Suddenly, a hope. Cop turns to me and says one word in German that I recognize: “Canadian?”

Something had been turned in at one of the main police stations near the main train station. I shook all their hands vigorously, saying “Thank you” over and over again before running like a madman back to the metro to go back to the train station

At train station. Now where the hell is the police station. All I know is what the cop wrote down for me. Station 34. Not the one in the train station and no one spoke English so that didn’t help. Wandered outside, got directions to a station which turned out to be a Parking Office. They directed me to another direction where I got lost and asked a street attendant who pointed me down another street. I was now 20 minutes from my departure time.

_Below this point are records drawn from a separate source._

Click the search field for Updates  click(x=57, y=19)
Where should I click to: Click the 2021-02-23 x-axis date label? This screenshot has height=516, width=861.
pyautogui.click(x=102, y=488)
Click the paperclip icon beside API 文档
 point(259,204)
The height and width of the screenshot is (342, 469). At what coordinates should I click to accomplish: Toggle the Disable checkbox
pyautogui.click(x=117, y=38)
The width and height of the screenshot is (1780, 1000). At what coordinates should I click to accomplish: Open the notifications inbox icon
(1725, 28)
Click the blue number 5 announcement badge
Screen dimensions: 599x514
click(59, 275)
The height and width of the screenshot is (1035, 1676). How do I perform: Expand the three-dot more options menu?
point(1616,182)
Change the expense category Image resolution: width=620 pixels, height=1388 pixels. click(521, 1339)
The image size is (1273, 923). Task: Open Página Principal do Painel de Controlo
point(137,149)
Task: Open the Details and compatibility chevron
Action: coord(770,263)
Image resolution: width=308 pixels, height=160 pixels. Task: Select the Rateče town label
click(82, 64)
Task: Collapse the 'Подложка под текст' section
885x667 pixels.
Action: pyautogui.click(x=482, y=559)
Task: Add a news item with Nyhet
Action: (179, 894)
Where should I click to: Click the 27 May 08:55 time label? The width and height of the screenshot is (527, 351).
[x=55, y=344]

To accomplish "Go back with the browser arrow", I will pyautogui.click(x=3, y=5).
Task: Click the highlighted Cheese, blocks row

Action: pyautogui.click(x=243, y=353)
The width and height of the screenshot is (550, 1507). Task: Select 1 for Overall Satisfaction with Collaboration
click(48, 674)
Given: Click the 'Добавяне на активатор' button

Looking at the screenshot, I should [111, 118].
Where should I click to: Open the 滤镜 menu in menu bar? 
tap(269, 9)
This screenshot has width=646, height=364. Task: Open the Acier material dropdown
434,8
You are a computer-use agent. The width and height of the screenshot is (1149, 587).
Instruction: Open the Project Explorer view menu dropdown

Then, like an angel in the mist, I found Police Station 34. Wrote my name and birthday on a piece of paper and they made me sit for the longest minute and a half of my life.

And suddenly, there it was. My wallet. Intact. Nothing stolen. All money, all cards still there. It had been found a minute after I had got up from writing the postcards and promptly given to a police officer at the alternate entrance to the USA Embassy who must’ve seen the metro pass I had that showed the Main Train Station as a stop or something, and drove it to that station.

Safely aboard train to Prague. All credit cards, money, passport, ID, and the like on my person.

I must really be one lucky son of a bitch born with a horseshoe shoved up somewhere as NO ONE is this lucky. No one.


  1. Thank goodness you found your wallet. I would have been freaking out as well if I lost my credit cards and id.

  2. Yeah, this was on a different scale than the camera thing too. In retrospect, it was like one of those realtime movies where you only have so long to defuse the bomb. I only had a couple hours before my train left the country.

  3. I agree - no one is that lucky. I think someone's looking out for you ;)

  4. One of my favorite things about long-term travel is the incredible problem-solving skills that you learn just by existing. Glad it all worked out for you, Corey.